Orta sınıf tartışmasında unutulan boyut: Orta burjuvazi
Gerek liberter sol gerekse de Marksist solun sınıfsal analizlerinde üzerinden atladığı orta burjuvaziye bir ara katman diyemeyiz. Onun hem sosyo-ekonomik açıdan, hem de ideolojik-politik anlamda burjuva sınıfının görece istikrarlı ana gövdesi olduğunu görmek gerekir.
Gezi davasında tutuklanan sevgili Mücella ve Can’a
Liberter solla sosyalistlerin ve liberter solun orta sınıf bahsinde çoğu zaman üzerinden atladığı aslında sınıf ilişkileri ve mücadelesinin pek çok safhasında önemli bir ağırlığa sahip bulunan bir sermaye fraksiyonu olan orta burjuvazi konusunu ele alacağım.

[Aşağıdakileri tamamlayın]
**1)** Orta burjuvazi yazısında “Gezi davasında tutuklanan” ifadesinden “konusunu ele alacağım.” ifadesine kadar uzanan bölümü, iki ucu da dahil, hiçbir değişiklik yapmadan yazıya geçirin.
**2)** Lütfen orta burjuvazi yazısındaki şu cümleyi İngilizceye çevirin: “Gerek liberter sol gerekse de Marksist solun sınıfsal analizlerinde üzerinden atladığı orta burjuvaziye bir ara katman diyemeyiz.”
**3)** Orta burjuvazi yazısını son cümlesinden itibaren devam ettirin.
Aşağıdaki verilere ihtiyaç duyulmayacak.

[Veri bölümü]
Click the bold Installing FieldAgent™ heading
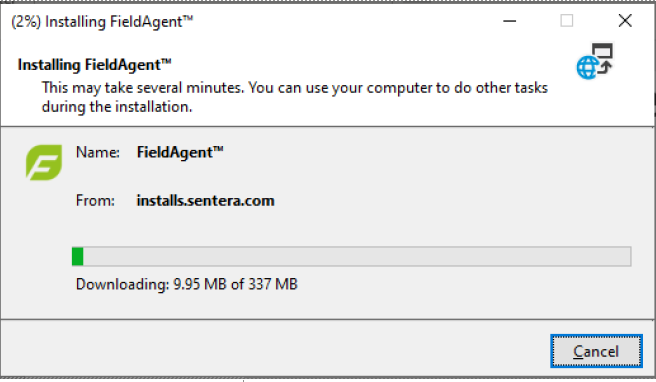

[Görev bazında yanıtlar]
**1)**
Gezi davasında tutuklanan sevgili Mücella ve Can’a
Liberter solla sosyalistlerin ve liberter solun orta sınıf bahsinde çoğu zaman üzerinden atladığı aslında sınıf ilişkileri ve mücadelesinin pek çok safhasında önemli bir ağırlığa sahip bulunan bir sermaye fraksiyonu olan orta burjuvazi konusunu ele alacağım.

**2)** We cannot call the middle bourgeoisie, which both the libertarian left and the Marxist left skip over in their class analyses, an intermediate stratum.

**3)**
Orta sınıf“tartışmaları sırasında çoğunlukla üç sosyal grup; kendi hesabına çalışan küçük burjuvazi, kamusal ve sosyal yeniden üretime dönük işlerde çalışan memurlar, öğretmenler, doktorlar, sanatçı ve aydınlar ve gün geçtikçe daha güvencesiz, esnek ve ucuza çalışmak zorunda kalan eski tabirle “beyaz yakalılar” akla gelir. Bu üç küçük burjuva ara katmanla kesişim kümelerine sahip bulunmakla birlikte, büyük çoğunluğunun asıl gelir kaynağının mülk sahipliği olmasıyla müsemma bir sosyal grup daha var: Orta Burjuvazi. Gerek liberter sol gerekse de Marksist solun sınıfsal analizlerinde üzerinden atladığı orta burjuvaziye bir ara katman diyemeyiz. Onun hem sosyo-ekonomik açıdan, hem de ideolojik-politik anlamda burjuva sınıfının görece istikrarlı ana gövdesi olduğunu görmek gerekir.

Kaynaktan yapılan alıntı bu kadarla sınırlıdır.